**Goal of the exercise:**
Please copy out every line in the records below that includes the word "Mehr".

**Excerpted records:**
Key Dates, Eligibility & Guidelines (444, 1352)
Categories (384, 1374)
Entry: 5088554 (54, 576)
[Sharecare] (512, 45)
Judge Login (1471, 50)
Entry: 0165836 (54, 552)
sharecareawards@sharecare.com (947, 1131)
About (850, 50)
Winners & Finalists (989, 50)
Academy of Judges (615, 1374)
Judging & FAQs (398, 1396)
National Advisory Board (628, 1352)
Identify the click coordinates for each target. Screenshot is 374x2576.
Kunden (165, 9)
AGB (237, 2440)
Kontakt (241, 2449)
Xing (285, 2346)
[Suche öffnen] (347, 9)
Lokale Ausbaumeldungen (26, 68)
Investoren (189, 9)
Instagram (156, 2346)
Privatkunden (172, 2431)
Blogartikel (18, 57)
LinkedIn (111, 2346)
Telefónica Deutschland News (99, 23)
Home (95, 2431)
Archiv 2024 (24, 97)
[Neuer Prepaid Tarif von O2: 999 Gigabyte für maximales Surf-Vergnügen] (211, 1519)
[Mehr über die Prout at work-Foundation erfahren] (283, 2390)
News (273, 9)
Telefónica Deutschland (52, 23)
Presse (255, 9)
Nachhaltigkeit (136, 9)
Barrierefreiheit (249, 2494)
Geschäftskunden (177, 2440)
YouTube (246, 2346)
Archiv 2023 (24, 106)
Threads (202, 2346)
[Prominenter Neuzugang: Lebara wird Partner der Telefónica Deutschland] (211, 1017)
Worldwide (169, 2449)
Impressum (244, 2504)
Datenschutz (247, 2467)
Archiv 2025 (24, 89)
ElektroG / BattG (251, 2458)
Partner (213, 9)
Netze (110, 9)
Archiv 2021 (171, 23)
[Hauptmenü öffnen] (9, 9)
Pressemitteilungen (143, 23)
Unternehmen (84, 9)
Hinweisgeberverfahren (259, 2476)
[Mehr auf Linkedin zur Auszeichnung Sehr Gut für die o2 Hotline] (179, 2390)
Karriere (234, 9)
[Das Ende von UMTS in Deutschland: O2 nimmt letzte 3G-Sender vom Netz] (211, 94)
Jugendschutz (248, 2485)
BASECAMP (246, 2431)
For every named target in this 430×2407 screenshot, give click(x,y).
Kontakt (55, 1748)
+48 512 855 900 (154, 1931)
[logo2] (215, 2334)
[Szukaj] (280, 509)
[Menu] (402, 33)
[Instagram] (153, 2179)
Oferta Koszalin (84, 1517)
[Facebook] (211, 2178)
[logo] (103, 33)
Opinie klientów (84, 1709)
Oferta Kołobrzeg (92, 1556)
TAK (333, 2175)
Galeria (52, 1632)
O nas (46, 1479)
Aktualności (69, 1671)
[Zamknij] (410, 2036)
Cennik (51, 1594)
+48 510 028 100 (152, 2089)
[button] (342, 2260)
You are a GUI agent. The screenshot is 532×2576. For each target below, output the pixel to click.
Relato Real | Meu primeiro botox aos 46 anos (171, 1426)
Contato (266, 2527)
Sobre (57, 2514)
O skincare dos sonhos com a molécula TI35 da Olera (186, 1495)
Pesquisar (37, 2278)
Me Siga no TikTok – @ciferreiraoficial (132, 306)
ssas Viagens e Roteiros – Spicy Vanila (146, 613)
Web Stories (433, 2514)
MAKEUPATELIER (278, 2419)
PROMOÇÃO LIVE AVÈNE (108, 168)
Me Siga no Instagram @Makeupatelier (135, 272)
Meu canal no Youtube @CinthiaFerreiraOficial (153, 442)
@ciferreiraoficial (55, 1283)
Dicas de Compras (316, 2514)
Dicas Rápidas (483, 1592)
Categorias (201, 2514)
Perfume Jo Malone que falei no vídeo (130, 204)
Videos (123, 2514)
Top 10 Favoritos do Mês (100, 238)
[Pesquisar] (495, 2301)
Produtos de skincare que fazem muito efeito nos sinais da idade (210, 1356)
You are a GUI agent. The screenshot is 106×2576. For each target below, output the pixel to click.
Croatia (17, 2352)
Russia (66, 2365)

**Exercise solution:**
[Mehr über die Prout at work-Foundation erfahren] (283, 2390)
[Mehr auf Linkedin zur Auszeichnung Sehr Gut für die o2 Hotline] (179, 2390)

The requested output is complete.